Our Blog

Ongoing observations by End Point people

How to Migrate from Microsoft SQL Server to PostgreSQL

By Selvakumar Arumugam
January 23, 2019

SQL server to Postgres

One of our clients had a Java-​based application stack on Linux that connected to a pretty old version of SQL Server on Windows. We wanted to migrate the entire system to a more consistent unified stack that developers are efficient with, and that is current so it receives regular updates.

We decided to migrate the database from SQL Server to PostgreSQL on Linux because porting the database, while not entirely quick or simple, was still much simpler than porting the app to .NET/C# would have been. Rewriting the application would have taken far longer, been much riskier to the business, and cost a lot more.

I experimented with a few approaches to the migration and decided to go with the process of schema migration and then the data migration approach which is referred to on the Postgres wiki. Let’s walk through the process of migration step by step.

Schema Migration

A schema of the SQL Server database tables and views needs to be exported to perform schema conversion. The following steps will show you how to export the schema.

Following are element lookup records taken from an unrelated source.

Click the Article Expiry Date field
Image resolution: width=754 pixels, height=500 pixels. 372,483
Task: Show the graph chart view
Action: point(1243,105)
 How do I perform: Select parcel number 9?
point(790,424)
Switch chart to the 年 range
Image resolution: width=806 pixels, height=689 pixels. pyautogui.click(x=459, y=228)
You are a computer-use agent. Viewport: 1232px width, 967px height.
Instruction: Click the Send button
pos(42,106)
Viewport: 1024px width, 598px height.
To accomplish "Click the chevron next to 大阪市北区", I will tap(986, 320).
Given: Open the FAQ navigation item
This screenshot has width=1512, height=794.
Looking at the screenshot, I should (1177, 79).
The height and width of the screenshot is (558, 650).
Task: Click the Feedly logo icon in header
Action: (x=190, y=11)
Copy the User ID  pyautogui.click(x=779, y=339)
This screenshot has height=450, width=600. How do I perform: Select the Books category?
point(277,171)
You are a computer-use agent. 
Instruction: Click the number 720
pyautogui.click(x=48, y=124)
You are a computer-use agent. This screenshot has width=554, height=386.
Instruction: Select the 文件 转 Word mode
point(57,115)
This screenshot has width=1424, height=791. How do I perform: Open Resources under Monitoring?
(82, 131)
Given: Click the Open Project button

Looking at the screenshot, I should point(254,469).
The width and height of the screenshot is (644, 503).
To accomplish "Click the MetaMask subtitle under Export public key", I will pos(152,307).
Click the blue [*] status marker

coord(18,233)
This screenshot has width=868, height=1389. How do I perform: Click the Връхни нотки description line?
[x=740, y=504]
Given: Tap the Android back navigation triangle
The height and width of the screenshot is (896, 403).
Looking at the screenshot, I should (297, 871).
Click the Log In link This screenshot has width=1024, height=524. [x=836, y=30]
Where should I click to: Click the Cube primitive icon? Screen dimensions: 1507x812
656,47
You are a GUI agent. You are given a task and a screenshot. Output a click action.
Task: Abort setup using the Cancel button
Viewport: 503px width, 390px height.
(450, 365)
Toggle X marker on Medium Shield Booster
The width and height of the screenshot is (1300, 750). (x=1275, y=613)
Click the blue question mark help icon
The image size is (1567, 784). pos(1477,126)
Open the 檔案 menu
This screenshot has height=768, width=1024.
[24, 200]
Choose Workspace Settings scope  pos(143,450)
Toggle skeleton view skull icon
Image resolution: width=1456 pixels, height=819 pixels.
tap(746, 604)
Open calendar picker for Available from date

Export SQL Server Database Schema

In SQL Management Studio, right click on the database and select Tasks → Generate Scripts.

Generate Scripts

Choose “Select specific database objects” and check only your application schema Tables (untick dbo schema objects and others if any).

Choose tables

Ensure that “Types of data to script” in advanced options is set to “Schema only”.

Schema Only

Review and save the database tables schema file tables.sql. Use WinSCP and public key auth to transfer tables.sql to the Linux server.

Convert Schema from SQL Server to Postgres

sqlserver2pgsql is a good migration tool written in Perl to convert SQL Server schemas to Postgres schemas. Clone it from GitHub to your database server and execute the following commands to convert the tables schema:

$ git clone https://github.com/dalibo/sqlserver2pgsql.git
$ cd sqlserver2pgsql
$ perl sqlserver2pgsql.pl -f tables.sql -b tables-before.sql -a tables-after.sql -u tables-unsure.sql

The converted schema will be available in tables-before.sql and statements to create constraints will be in tables-after.sql to execute after data migration. Just review tables-unsure.sql and do what’s needed if there are any tables not converted by the tool. If you want to change any schema names in Postgres, you can rename them now in the SQL file, e.g.:

$ sed -i ‘s/sql_server_schema/public/g’ *.sql

Setup Postgres Database:

Hopefully, you have your Postgres database ready in your server. If not, install the latest version of Postgres on your server. Then create a Postgres user and database with permissions granted to the user.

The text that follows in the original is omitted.